Em casos como este, uma estratégia inteligente seria observar como locais que já tiveram problemas com estas apresentações evoluíram as suas regulamentações buscando a segurança da sua população; e sem a simples proibição. Assim, relaciono exemplos de regras vigentes em estados americanos como Colorado, Washington, Califórnia e em todo o Canadá; seja para uso adulto/recreacional ou medicinal de derivados de Cannabis em apresentações comestíveis:
- Definir dosagens máximas de THC por unidade ou fração de um produto comestível de Cannabis (a maior parte dos locais limitaram a dosagem máxima a 10 mg de THC, mas outros canabinoides potencialmente psicoativos também deveriam ter sua quantidade limitada por unidade);
- Deixar claro na embalagem dos produtos a presença de THC, e outros canabinoides psicoativos, através algum selo ou alerta visual de fácil identificação;
- Utilizar embalagens que tornem difícil a abertura para crianças e animais;
- Não permitir a utilização de embalagens que possam levar a confusão de produtos canabicos com petiscos, doces ou outros alimentos e bebidas.
- Divulgação nos dispensários (locais de venda dos produtos de Cannabis), folders, outdoors e outras mídias quanto ao uso responsável dos derivados da cannabis a respeito de dose e momento – “Start low and go slow” = comece com doses baixas e aumente devagar;
- Alertar e capacitar profissionais de saúde dos pronto atendimentos/emergências a diagnosticar e manejar possíveis intoxicações agudas com canabinoides.

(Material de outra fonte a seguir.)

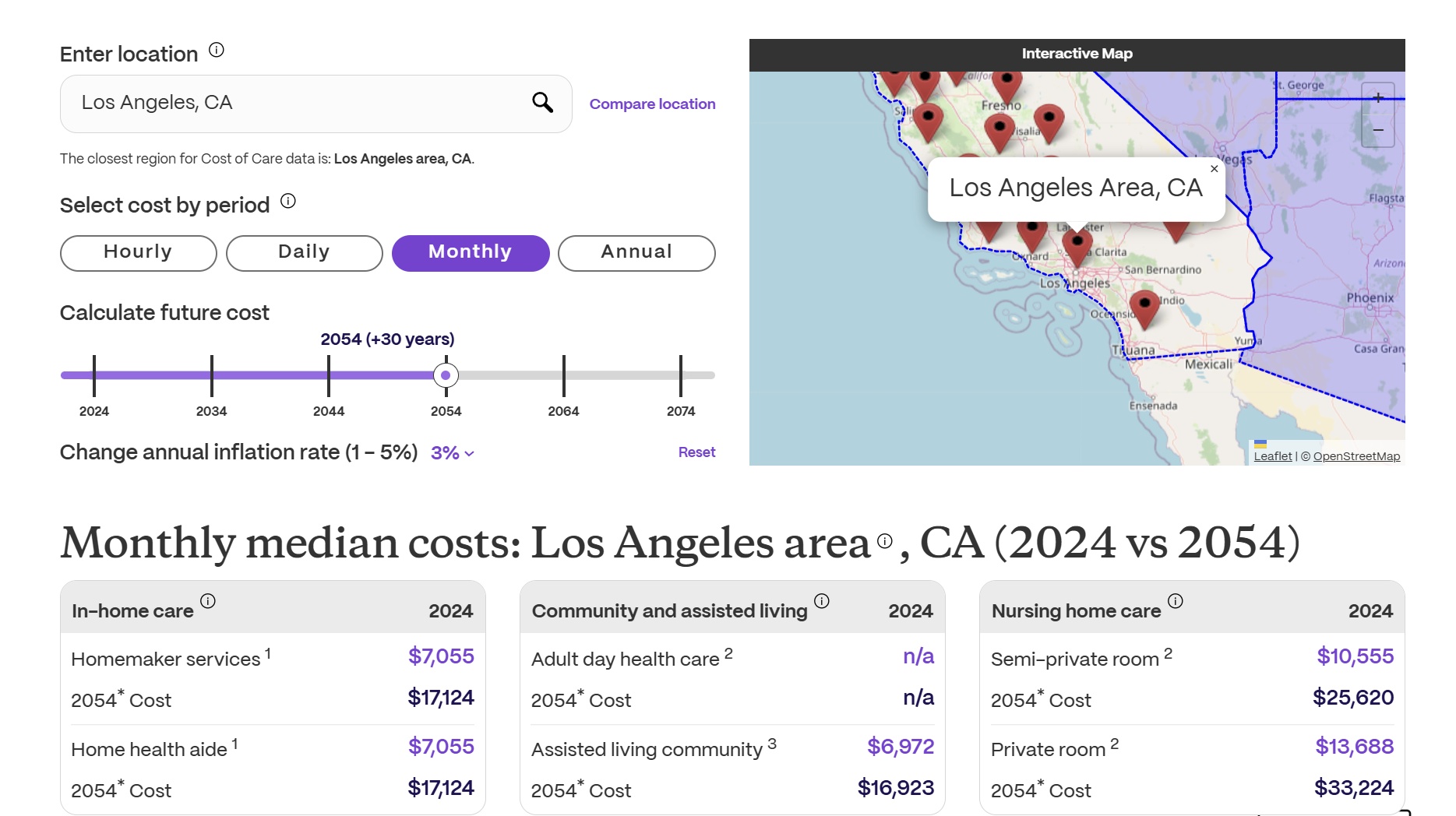
Task: Select the Annual cost period
Action: [636, 253]
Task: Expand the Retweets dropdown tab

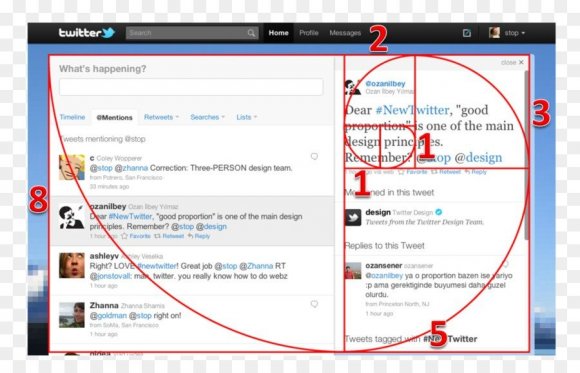Action: point(161,117)
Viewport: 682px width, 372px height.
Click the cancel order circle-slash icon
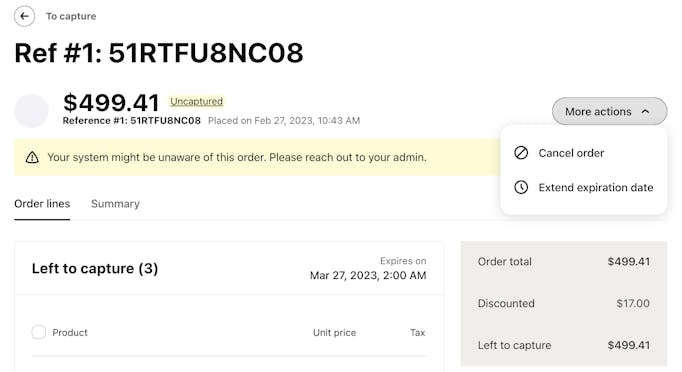pyautogui.click(x=521, y=153)
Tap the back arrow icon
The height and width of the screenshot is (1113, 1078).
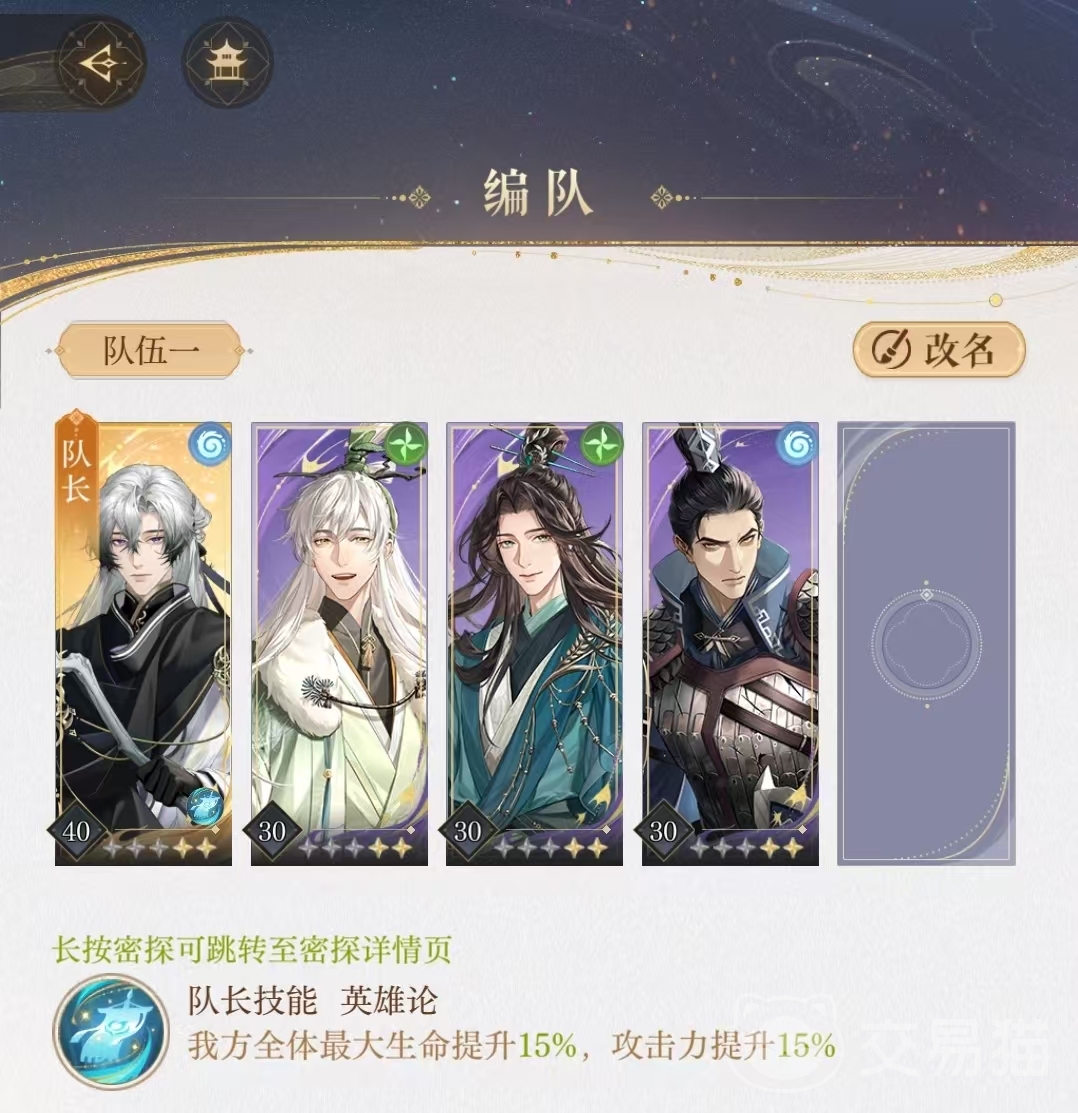click(101, 63)
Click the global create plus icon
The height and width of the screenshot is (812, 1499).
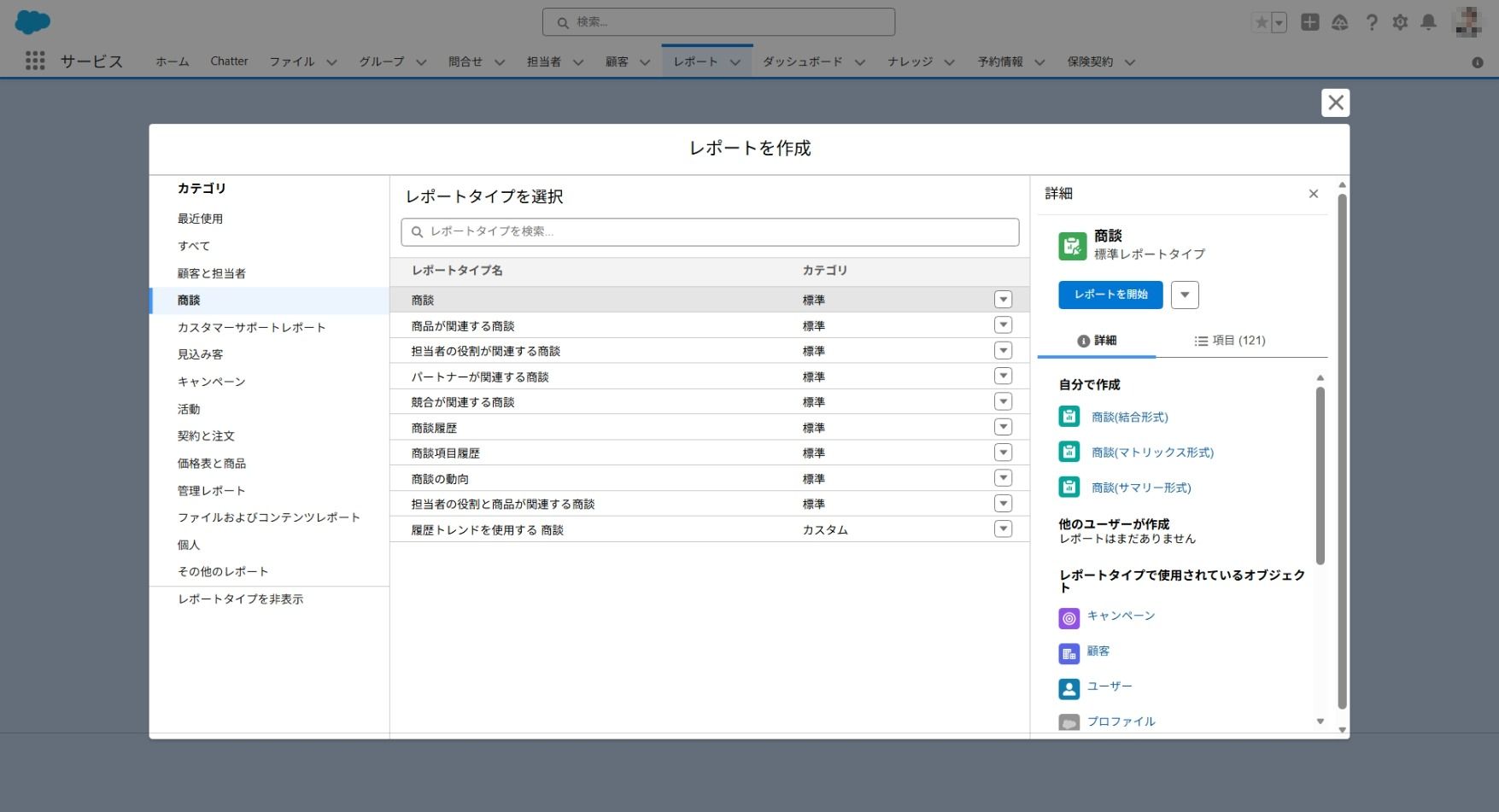pos(1309,23)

Como eu relatei no início deste texto, assim como os fatídicos ursinhos vitaminados que comprei, também acredito que o produto não ter sabor agradável seja uma tática importante para desestimular o consumo exagerado de produtos com finalidade terapêutica.
Hoje, mesmo tendo o meu amado Duduko se tornado um estudante de medicina de 1 metro e noventa e me enchendo de orgulho, a minha preocupação com a sua segurança com medicamentos, com ele e com meus outros filhos, não mudou.
E assim como eu me preocupo com a minha família, acredito que esta atenção deva ser estendida a todas as pessoas em todos os lares.